The sentencing commission also cite inconsistent sentencing depending on jurisdiction as a major factor in the changes.
In Cullman County, a majority of criminal cases — around 90 percent — are settled with plea agreements before trial, Blaylock said. He worries that now there will be a spike in trials because prosecutors have lost leverage and defense attorneys will be compelled to take their clients’ cases to trial, knowing there’s a higher likelihood they will not receive prison time.
If prosecutors want to seek a tougher sentence than the guidelines call for, then they will have to conduct a “mini-trial” and prove to a jury that there are aggravating circumstances that warrant a longer sentence. On the flip side, if a defendant wants to seek a more lenient sentence, they must prove to a judge that mitigating circumstances exist to warrant a shorter sentence.

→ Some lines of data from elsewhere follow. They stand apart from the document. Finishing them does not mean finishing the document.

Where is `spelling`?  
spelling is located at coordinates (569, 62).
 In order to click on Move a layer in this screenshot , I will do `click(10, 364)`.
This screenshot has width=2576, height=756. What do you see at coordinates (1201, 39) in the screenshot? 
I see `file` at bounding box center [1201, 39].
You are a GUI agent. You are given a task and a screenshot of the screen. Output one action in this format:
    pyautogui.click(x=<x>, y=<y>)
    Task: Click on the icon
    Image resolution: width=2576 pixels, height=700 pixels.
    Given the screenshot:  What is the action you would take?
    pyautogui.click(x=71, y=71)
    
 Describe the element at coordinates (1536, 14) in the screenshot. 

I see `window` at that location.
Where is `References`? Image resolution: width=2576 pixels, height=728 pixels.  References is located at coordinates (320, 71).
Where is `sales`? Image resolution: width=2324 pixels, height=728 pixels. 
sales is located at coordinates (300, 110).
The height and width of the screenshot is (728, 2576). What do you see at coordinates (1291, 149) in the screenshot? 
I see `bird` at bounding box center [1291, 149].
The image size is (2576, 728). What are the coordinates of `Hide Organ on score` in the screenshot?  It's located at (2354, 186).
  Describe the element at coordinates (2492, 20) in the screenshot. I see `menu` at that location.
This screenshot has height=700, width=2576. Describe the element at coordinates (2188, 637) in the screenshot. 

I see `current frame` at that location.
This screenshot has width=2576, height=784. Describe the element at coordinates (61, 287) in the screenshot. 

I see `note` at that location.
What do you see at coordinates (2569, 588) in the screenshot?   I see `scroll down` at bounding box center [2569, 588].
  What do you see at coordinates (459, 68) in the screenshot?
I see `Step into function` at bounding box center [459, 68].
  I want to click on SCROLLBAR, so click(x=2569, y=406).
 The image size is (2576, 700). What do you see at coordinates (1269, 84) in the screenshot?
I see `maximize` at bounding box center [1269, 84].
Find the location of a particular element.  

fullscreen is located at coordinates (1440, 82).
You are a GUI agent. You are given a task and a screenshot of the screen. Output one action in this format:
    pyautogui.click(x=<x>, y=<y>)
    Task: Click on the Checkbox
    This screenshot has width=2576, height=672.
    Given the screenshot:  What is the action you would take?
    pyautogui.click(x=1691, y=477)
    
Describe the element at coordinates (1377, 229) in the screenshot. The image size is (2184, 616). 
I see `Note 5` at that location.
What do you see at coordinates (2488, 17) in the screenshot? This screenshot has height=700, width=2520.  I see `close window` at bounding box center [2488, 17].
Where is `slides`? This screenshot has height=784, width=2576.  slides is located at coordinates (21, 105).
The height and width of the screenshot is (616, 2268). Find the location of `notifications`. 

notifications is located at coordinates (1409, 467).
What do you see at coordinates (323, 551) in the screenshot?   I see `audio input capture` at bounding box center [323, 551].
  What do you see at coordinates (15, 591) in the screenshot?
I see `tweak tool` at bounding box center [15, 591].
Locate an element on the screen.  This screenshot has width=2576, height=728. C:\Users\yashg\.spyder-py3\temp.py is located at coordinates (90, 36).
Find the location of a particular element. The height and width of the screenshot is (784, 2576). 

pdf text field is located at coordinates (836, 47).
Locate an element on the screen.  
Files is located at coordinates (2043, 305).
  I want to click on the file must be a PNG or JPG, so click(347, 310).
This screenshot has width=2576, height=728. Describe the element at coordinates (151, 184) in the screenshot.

Blaylock said that while one of the main goals of the standards was to promote “truth in sentencing” — meaning a convicted felon will serve nearly all of or the complete prison sentence — in his experience, the Alabama Department of Corrections adds nonviolent convicted felons on the first available parole docket to move them out of the prison system.
“That’s frustrating. I would feel better about the new standards if someone who was sentenced to prison actually served the time they were given. I just don’t think that’s going to happen because of the situation with the inmate population.”